Prevent extraneous formatting of apt output

When using apt from "dumb" terminal (this is a code word for Emacs), it produces many lines of garbage output (it probably tries to display progress, but it doesn't work on this kind of terminal).

The same happens if I try to save this information to a file, which blows up the logs contributing no useful information.

Thus, is there a way to prevent apt from producing garbled output?

I've seen the SO question asking for the opposite, and I think that this behavior is new. So, if the version is important, it is: apt 1.4.6 (amd64)


For the use in scripts, dumb terminals etc. there is apt-get, see man apt:

apt provides a high-level commandline interface for the package management system. It is intended as an end user interface and enables some options better suited for interactive usage by default compared to more specialized APT tools like apt-get(8) and apt-cache(8).

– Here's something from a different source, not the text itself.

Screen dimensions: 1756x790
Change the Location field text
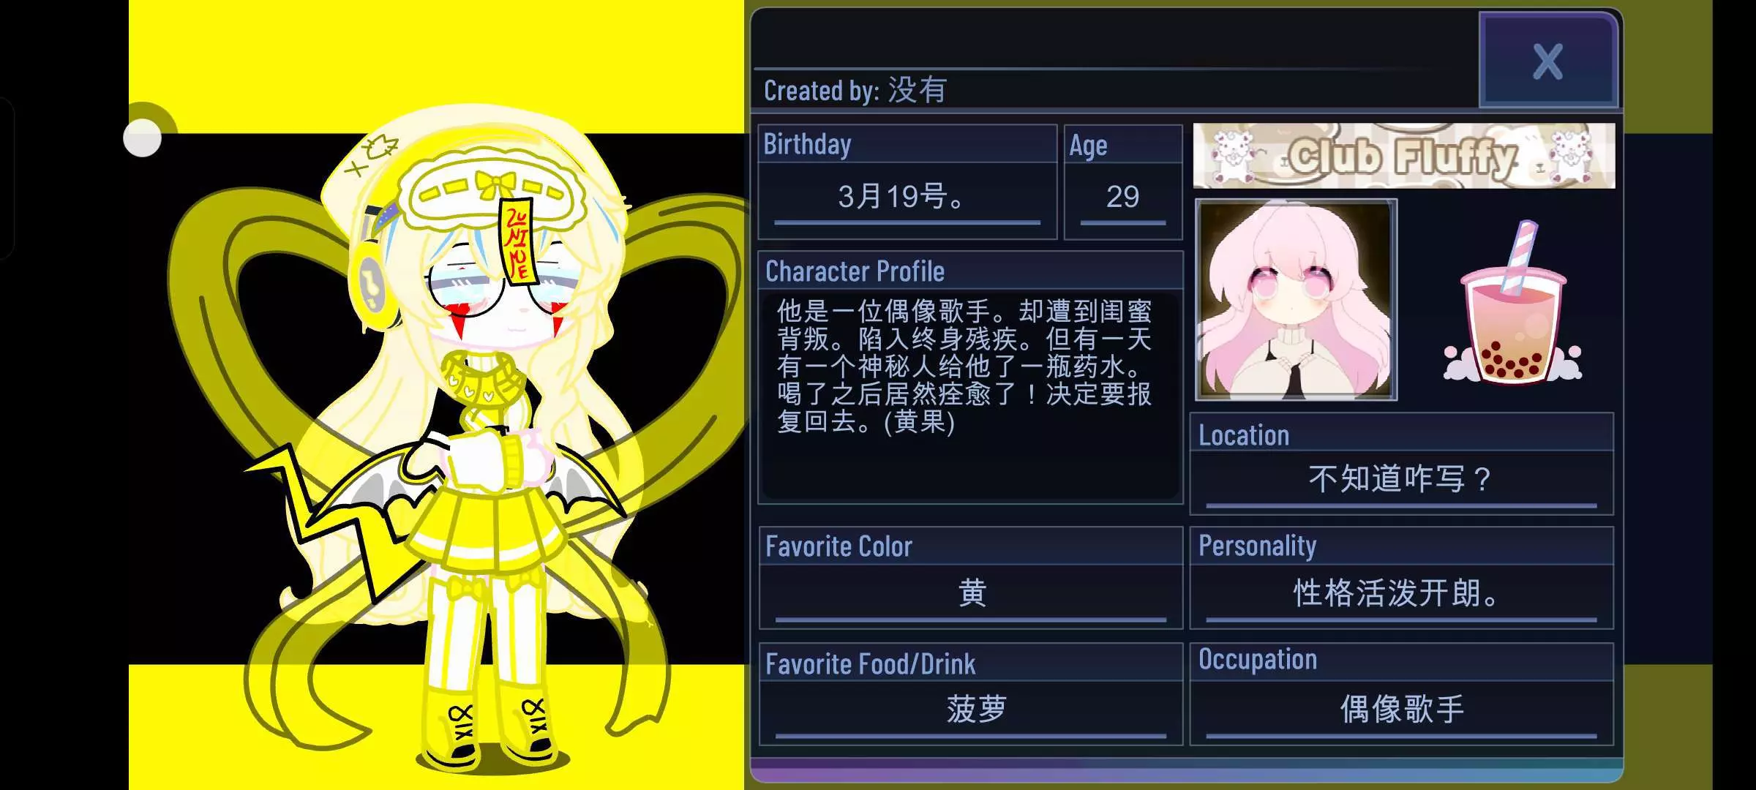[x=1401, y=479]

SCRIPT USAGE AND DIFFERENCES FROM OTHER APT TOOLS

The apt(8) commandline is designed as an end-user tool and it may change behavior between versions. While it tries not to break backward compatibility this is not guaranteed either if a change seems beneficial for interactive use.

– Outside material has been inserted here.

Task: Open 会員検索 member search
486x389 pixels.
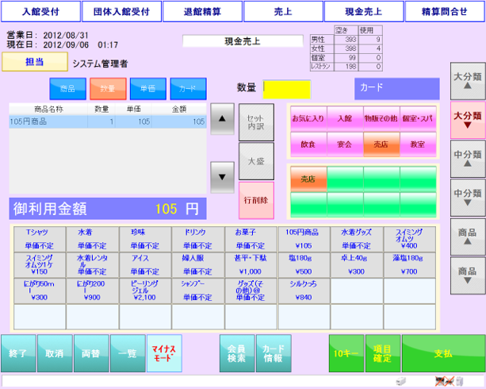Action: (x=235, y=353)
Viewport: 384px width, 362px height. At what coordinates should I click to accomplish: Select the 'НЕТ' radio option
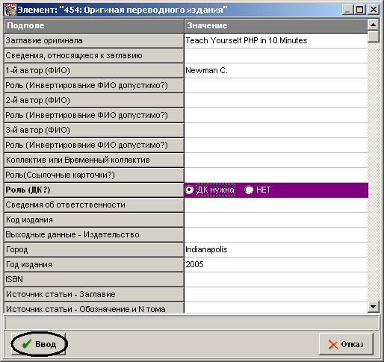pyautogui.click(x=249, y=190)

All features of apt(8) are available in dedicated APT tools like apt-get(8) and apt-cache(8) as well. apt(8) just changes the default value of some options (see apt.conf(5) and specifically the Binary scope). So you should prefer using these commands (potentially with some additional options enabled) in your scripts as they keep backward compatibility as much as possible.

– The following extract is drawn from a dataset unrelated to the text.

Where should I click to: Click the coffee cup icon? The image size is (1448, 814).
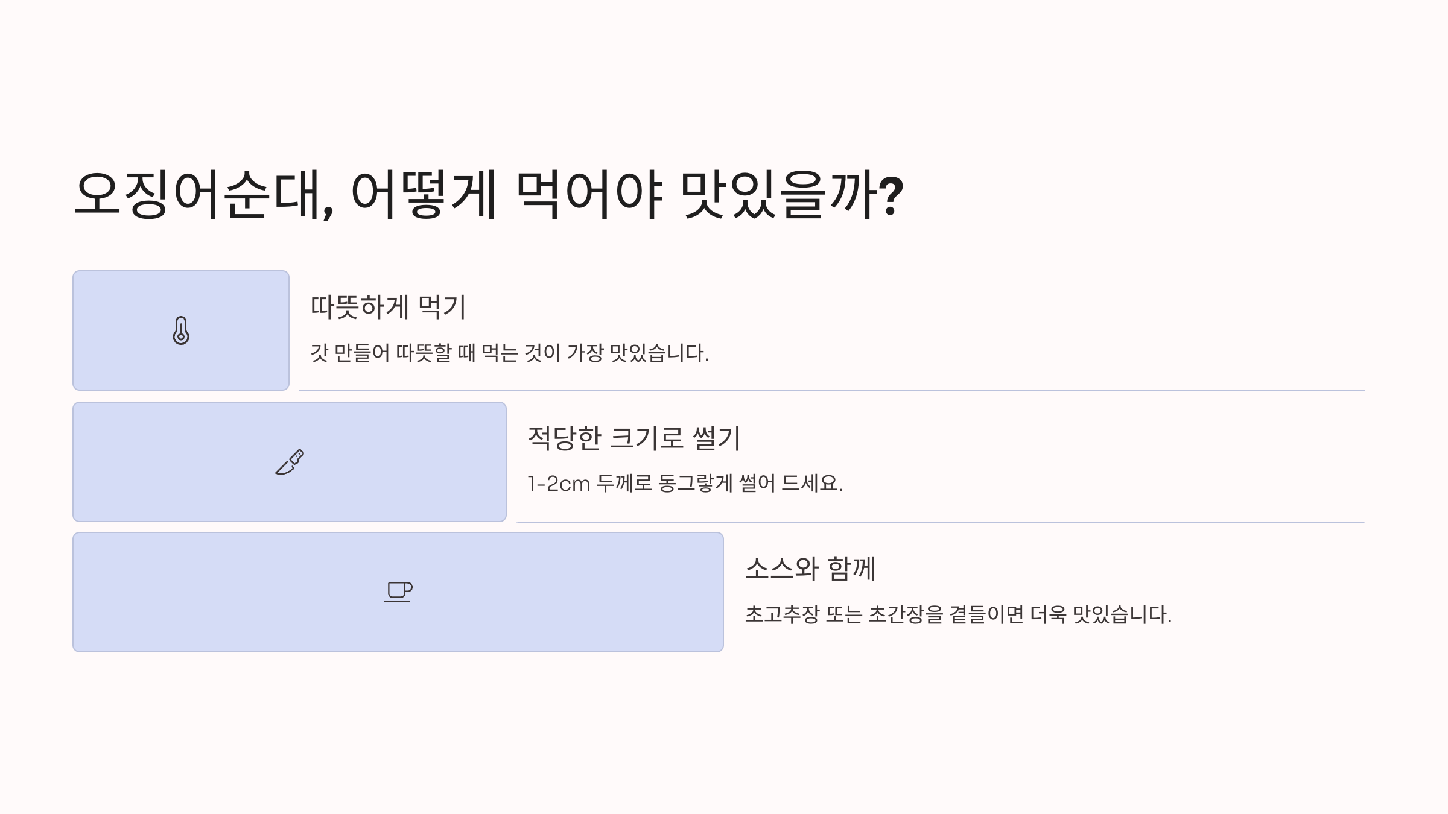pos(398,592)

There are more differences between apt and apt-get than the fancy progress bar, so you might want to turn that off while keeping all the other differences:

sudo apt -o Dpkg::Progress-Fancy=0 action args...

Some sources show Dpkg::Progress-Fancy="0", which is fine but equivalent to Dpkg::Progress-Fancy=0 since shells don't expand 0 anyway and the quotes are simply removed.

You probably don't want to change this setting globally because when you run apt outside of Emacs you will likely want the fancy progress bar. However, you could make a shorter command that achieves the same goal, such as with an eshell alias.